What the quiz log is

The Canvas quiz log is a per-student, per-quiz event timeline. Every action you take during a quiz writes a row to it: when you started, when you viewed each question, when you answered, when you switched away, and when you submitted.

It's not a security feature designed to catch cheating. It's a debugging and academic-integrity tool that's been in Canvas Quizzes since the platform launched. Instructors with quiz access can view it for any student.

Every event the log records

  • Started the quiz — timestamped to the second.
  • Viewed question N — every time a question is rendered to your screen.
  • Answered question N — when an answer is committed. Includes the answer value.
  • Changed answer to question N — when you swap your answer.
  • Stopped viewing the quiz — fires every time browser focus leaves the quiz tab.
  • Resumed the quiz — when focus returned.
  • Submitted the quiz — final timestamp.

What instructors actually look at

In practice, instructors don't read the entire log line by line. They scan for patterns:

  1. "Stopped viewing" count. A clean log has zero or one. Fifteen on a 30-question quiz raises eyebrows.
  2. Time per question vs. correctness. Hard questions answered correctly in seconds — especially math or reading-comprehension — flag.
  3. Answer-change clusters. Lots of answer changes in the last minute suggest someone double-checked from a list.

What it does NOT capture

  • The contents of other tabs. Canvas only sees focus loss, not destination.
  • Anything from your camera. That's a separate proctoring layer.
  • Anything from your second monitor. Canvas doesn't see other displays.
  • What you typed and deleted in answer fields — only the final committed value.
  • Browser extensions running inside the page (like CourseCheetah). Because those don't shift focus, the log sees nothing.

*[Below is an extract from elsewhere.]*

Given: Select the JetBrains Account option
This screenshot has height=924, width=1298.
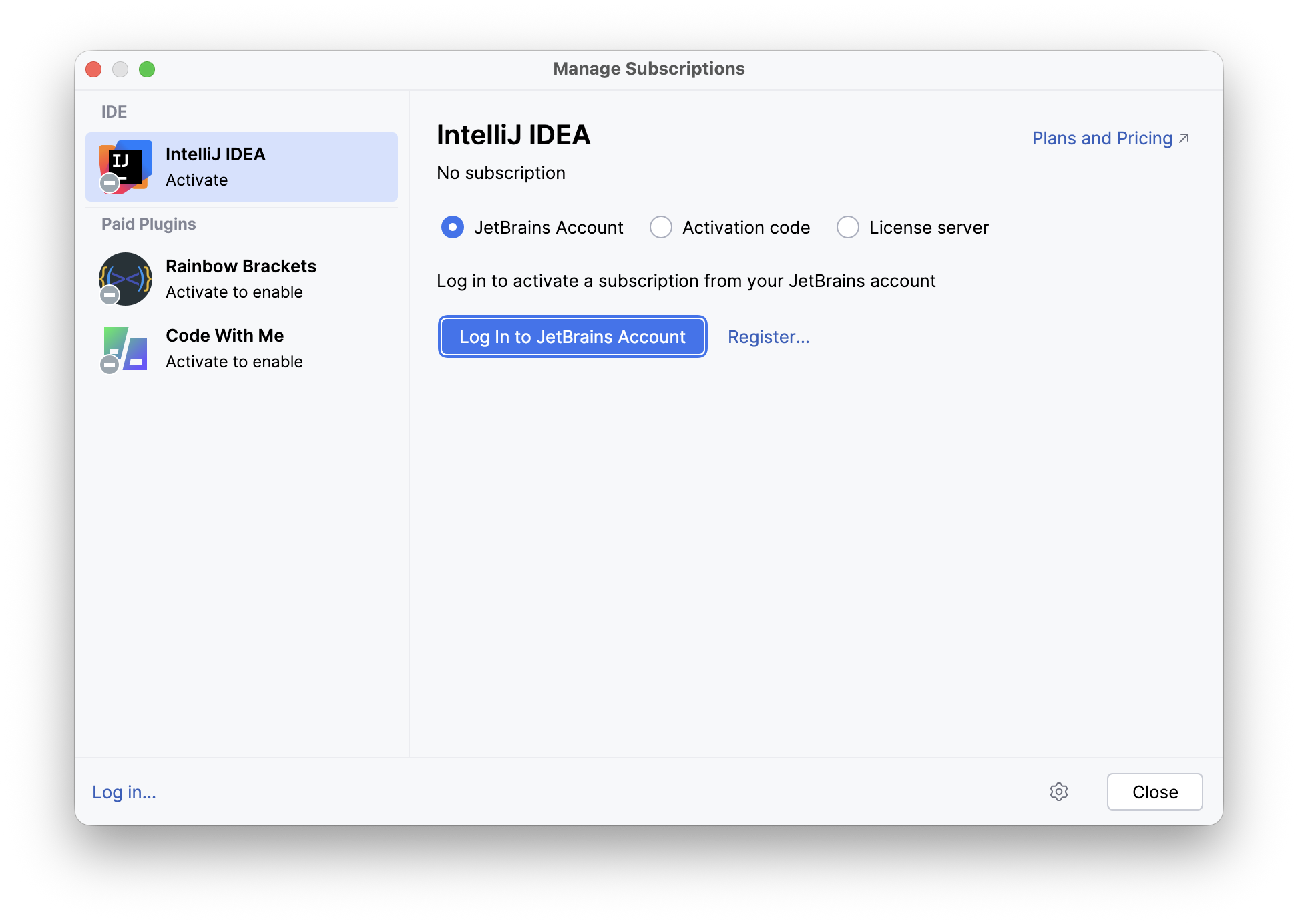Looking at the screenshot, I should coord(452,227).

How instructors can pull it

From the Canvas quiz overview, instructors click on any student's submission, then "View Log" or "Quiz Log" depending on their Canvas version. The log opens as a chronological list with timestamps. They can also export it.

The bottom line

The quiz log is the single biggest source of behavioral evidence in Canvas. The log itself isn't going away — what changes is whether your behavior gives it anything to record. The cleanest log is the one where nothing unusual happens because nothing unusual can happen.